Friday, March 17, 2006

Peter Rabbit and the IP Lawyers

Raizel Liebler at the LibraryLaw blog has a wonderful example, featuring Beatrix Potter's Peter Rabbit, of what makes intellectual property law so difficult to understand.

"This intellectual property cautionary tale starts because I was puzzled by the copyright notice in a historical mystery novel. Published in the United States in 2004, “Tale of Hill Top Farm” by Susan Wittig Albert is based on the life of Beatrix Potter and includes references to many of her famous characters, including Peter Rabbit, his friends, and relations. Part of the copyright notice reads:

“Frederick Warne & Co Ltd is the sole and exclusive owner of the entire rights titles and interest in and to the copyrights and trademarks of the works of Beatrix Potter, including all names and characters featured therein. No reproduction of these copyrights and trademarks may be made without the prior written consent of Frederick Warne & Co Ltd”

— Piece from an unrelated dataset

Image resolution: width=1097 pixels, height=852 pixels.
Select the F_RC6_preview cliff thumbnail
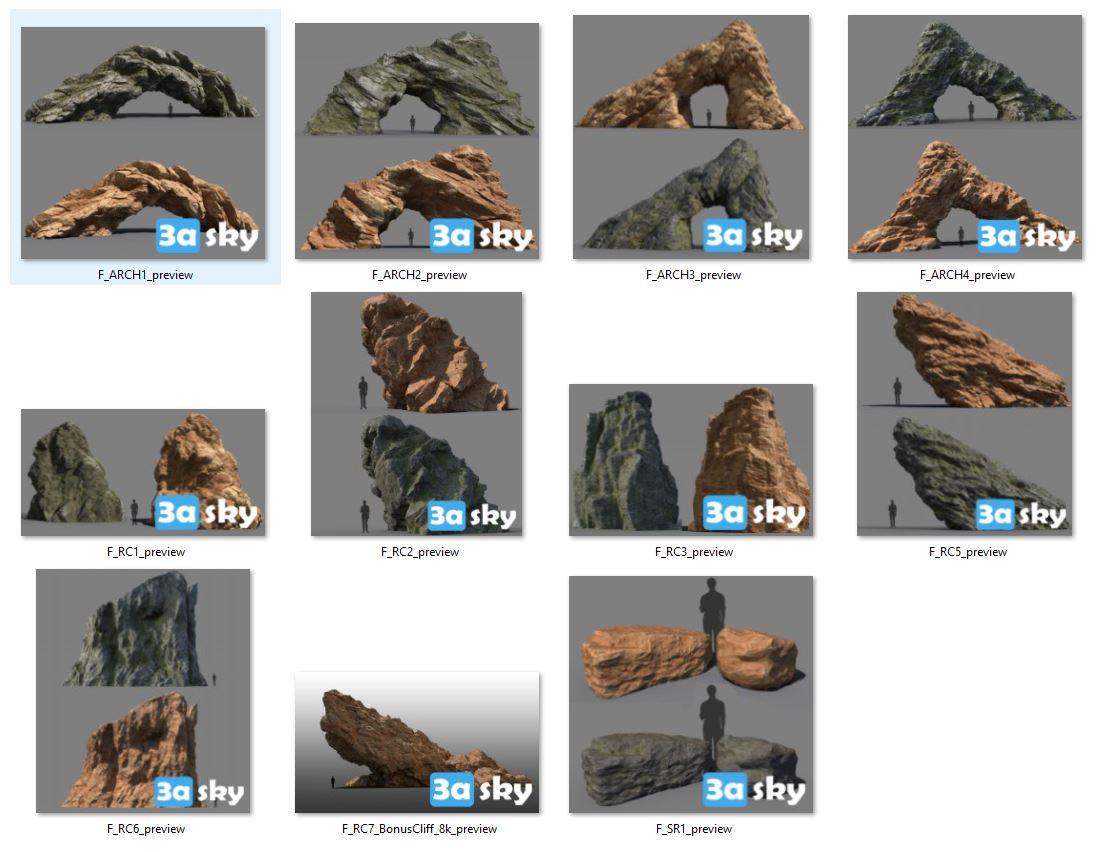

Several websites (and at least one book) repeat this or similar language in regards to Beatrix Potter or Peter Rabbit (though some of these sites are not in the United States).

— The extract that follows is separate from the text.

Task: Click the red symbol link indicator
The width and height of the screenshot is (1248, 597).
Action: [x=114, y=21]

On quick reading, a person could easily assume that this company owned the copyright in all of the Peter Rabbit books, and that therefore none of the books could be copied without permission. But is this accurate?

The simple answer is -- NO!"

- at least in the US since Peter Rabbit was first published there before 1923. Raizel then goes on to explain why the simple answer is not the end of the story. I find these children's literature IP cases fascinating and have included a number of them in a draft of chapter 3 of my book. I find the disputes engaging because the stories and objects of the disputes are engaging. Tell someone you're interested in IP and they get that panic how-can-I-escape look in their eye. Tell someone that a budding entrepreneur was flogging bad Spanish translations of a Harry Potter novel on the streets of Caracus for $25 each, within days of the book being published, and they're interested in finding out more.